In R. D. Jones, C. W. Edwards, & L. Shobiye (Eds.), A welcoming
nation? Intersectional approaches to migration and diversity in Wales
(pp. 31–56). University of Wales Press.
McLeod, W., Dunbar, R., Jones, K., & Walsh, J. (Eds.). (2022).
Language, policy and territory: A festschrift for Colin H. Williams.
Palgrave Macmillan. https://doi.org/10.1007/978-3-030-94346-2
O’Rourke, B., & Walsh, J. (2020). New speakers of Irish in the global
context: New revival? Routledge. https://doi.org/10.4324/9781315277325
O’Rourke, B., Pujolar, J., & Ramallo, F. (2015). New speakers of
minority languages: The challenging opportunity. International Journal
of the Sociology of Language, 231, 1–20.
https://doi.org/10.1515/ijsl-2014-0029
Pujolar, J. (2019). Linguistic mudes: An exploration over the
linguistic constitution of subjects. International Journal of the
Sociology of Language, 2019(257), 165-189.
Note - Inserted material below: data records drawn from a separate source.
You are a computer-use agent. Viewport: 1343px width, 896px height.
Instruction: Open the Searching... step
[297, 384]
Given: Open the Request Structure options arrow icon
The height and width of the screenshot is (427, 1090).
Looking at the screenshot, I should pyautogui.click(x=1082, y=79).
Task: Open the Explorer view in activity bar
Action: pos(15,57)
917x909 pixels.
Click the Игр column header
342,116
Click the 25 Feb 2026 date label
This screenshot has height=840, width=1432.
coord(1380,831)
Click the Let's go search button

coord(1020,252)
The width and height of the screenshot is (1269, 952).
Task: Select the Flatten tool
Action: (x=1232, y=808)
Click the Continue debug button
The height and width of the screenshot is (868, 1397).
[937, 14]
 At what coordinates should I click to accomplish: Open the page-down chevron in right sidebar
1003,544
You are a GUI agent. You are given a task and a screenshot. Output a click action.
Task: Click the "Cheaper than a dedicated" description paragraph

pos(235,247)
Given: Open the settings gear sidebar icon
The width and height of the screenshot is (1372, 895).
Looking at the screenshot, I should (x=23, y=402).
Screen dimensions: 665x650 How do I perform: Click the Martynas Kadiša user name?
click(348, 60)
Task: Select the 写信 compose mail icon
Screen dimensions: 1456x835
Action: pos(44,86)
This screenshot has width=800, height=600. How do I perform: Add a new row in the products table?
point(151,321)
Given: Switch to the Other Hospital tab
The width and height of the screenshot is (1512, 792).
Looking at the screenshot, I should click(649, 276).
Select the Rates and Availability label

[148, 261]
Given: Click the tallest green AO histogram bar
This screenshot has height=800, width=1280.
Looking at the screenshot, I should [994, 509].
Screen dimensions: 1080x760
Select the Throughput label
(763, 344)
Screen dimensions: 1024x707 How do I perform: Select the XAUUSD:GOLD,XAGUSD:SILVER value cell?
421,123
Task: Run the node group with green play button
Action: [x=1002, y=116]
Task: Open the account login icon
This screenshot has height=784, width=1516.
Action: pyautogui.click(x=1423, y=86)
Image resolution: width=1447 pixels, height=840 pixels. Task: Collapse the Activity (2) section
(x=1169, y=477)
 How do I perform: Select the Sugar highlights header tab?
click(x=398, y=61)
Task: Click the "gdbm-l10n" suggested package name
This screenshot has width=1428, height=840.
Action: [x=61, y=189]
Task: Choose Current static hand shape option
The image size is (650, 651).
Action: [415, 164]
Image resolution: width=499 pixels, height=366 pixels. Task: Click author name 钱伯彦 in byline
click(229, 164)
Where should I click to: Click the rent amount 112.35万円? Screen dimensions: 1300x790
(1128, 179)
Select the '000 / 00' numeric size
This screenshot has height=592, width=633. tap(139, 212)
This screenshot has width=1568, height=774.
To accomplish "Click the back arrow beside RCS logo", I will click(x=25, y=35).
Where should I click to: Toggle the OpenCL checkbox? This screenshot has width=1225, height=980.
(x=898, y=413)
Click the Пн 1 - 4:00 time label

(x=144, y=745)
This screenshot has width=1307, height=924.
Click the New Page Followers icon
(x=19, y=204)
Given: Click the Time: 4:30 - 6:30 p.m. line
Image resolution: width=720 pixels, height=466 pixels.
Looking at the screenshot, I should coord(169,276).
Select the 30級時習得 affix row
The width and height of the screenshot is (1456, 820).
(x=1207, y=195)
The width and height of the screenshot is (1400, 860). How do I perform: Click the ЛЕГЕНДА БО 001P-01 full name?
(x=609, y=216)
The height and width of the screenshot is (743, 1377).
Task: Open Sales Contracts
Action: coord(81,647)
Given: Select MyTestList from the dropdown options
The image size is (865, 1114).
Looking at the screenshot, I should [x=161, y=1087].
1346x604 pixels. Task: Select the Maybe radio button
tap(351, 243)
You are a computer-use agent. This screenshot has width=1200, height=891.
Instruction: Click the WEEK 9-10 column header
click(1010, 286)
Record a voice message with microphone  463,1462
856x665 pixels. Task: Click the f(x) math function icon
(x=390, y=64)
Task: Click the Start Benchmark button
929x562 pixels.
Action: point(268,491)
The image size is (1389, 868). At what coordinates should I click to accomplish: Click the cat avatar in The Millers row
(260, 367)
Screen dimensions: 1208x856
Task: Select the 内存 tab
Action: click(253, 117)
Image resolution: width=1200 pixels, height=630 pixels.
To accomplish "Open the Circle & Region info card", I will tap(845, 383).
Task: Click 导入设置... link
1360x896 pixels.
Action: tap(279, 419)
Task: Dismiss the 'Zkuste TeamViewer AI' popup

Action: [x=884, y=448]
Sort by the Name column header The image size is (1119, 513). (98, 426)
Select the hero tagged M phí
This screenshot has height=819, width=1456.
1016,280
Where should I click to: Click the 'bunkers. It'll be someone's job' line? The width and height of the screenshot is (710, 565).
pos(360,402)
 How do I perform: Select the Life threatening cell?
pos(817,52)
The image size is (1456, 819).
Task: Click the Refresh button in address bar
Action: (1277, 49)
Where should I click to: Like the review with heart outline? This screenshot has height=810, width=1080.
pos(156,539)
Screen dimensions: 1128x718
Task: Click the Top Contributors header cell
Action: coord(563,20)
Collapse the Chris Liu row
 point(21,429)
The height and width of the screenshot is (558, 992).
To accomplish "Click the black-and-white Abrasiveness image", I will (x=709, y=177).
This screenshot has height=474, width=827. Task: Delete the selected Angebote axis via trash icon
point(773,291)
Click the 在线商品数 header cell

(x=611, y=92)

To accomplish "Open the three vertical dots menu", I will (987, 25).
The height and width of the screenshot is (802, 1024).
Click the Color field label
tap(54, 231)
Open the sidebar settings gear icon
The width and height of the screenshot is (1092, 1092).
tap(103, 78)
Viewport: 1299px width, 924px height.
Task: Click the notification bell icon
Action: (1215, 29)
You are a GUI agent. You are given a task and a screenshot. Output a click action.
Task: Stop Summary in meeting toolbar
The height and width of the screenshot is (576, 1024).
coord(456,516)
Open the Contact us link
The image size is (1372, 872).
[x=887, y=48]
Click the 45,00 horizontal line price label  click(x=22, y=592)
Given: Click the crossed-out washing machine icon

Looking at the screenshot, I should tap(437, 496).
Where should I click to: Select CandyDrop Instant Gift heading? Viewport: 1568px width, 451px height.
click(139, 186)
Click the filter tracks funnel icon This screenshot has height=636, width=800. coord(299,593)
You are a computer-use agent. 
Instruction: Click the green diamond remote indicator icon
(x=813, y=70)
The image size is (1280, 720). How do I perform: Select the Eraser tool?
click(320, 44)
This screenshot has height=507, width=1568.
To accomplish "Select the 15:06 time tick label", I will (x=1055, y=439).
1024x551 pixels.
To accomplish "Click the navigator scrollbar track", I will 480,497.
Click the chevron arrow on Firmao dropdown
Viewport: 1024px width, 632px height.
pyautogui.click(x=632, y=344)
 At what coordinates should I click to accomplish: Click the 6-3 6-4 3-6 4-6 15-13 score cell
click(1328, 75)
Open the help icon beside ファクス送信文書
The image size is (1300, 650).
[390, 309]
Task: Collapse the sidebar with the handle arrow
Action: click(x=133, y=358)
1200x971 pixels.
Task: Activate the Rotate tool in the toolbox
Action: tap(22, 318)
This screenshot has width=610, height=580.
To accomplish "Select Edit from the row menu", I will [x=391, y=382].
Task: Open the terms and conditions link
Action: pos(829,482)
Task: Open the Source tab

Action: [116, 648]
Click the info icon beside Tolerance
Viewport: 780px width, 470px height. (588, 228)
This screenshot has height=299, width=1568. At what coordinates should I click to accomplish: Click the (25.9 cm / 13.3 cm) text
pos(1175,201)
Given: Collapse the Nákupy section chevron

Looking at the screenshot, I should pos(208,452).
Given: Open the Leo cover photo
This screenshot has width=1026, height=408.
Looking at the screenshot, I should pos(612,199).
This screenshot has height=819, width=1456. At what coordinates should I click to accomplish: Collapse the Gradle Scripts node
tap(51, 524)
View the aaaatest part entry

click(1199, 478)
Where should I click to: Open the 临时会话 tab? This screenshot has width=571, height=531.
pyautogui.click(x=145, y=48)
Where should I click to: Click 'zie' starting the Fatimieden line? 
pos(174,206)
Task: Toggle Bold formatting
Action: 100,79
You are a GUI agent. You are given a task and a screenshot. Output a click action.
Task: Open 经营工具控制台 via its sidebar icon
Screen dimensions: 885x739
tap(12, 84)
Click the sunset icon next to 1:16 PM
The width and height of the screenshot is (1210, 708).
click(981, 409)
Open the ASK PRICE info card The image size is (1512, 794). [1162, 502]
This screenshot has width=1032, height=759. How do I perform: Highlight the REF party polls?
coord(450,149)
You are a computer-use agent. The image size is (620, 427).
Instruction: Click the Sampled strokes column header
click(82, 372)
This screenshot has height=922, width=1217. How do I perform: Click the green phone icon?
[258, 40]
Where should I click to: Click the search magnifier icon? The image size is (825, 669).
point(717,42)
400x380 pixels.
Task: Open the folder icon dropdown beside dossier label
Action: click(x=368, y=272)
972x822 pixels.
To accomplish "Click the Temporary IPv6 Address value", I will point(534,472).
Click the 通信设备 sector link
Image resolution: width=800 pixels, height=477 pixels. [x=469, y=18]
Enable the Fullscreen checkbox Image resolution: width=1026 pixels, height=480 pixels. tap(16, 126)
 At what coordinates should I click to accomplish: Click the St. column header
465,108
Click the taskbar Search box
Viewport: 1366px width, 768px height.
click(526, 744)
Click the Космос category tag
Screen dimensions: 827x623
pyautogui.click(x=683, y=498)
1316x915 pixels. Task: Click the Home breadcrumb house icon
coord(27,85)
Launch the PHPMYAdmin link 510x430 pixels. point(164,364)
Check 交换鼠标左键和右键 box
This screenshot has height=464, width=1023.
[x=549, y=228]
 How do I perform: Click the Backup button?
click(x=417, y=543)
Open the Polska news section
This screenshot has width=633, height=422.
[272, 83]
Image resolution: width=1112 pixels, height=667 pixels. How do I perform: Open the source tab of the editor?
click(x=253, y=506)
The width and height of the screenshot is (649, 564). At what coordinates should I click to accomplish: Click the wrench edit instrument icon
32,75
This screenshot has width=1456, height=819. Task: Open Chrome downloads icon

https://doi.org/10.1515/ijsl-2019-2024
Pujolar, J., & González, I. (2013). Linguistic “mudes”: How to become
a new speaker in Catalonia. International Journal of Bilingual
Education and Bilingualism, 16(2), 133–152.
https://doi.org/10.1080/13670050.2012.645515
Williams, C. H. (2017). Plenary address at the COST New Speakers
Network Conference, [Location], as cited in Language Policy and the
New Speaker (Williams, 2025).
Williams, C. H. (2022). Language policy and the new speaker policy.
Routledge. https://doi.org/10.1017/9781009047326
ABOUT THE REVIEWER
Daniel Strogen is a PhD candidate at Swansea University, specialising
in Welsh language revitalisation. His research focuses on patterns of
language decline among young new Welsh speakers, employing mixed
methods approaches informed by sociolinguistics and psycholinguistics.
He holds qualifications in English Language, Primary Education, and
Social Research Methods, and has published short fiction alongside his
academic work. His broader interests include dialectology, language
attitudes, and language policy and planning.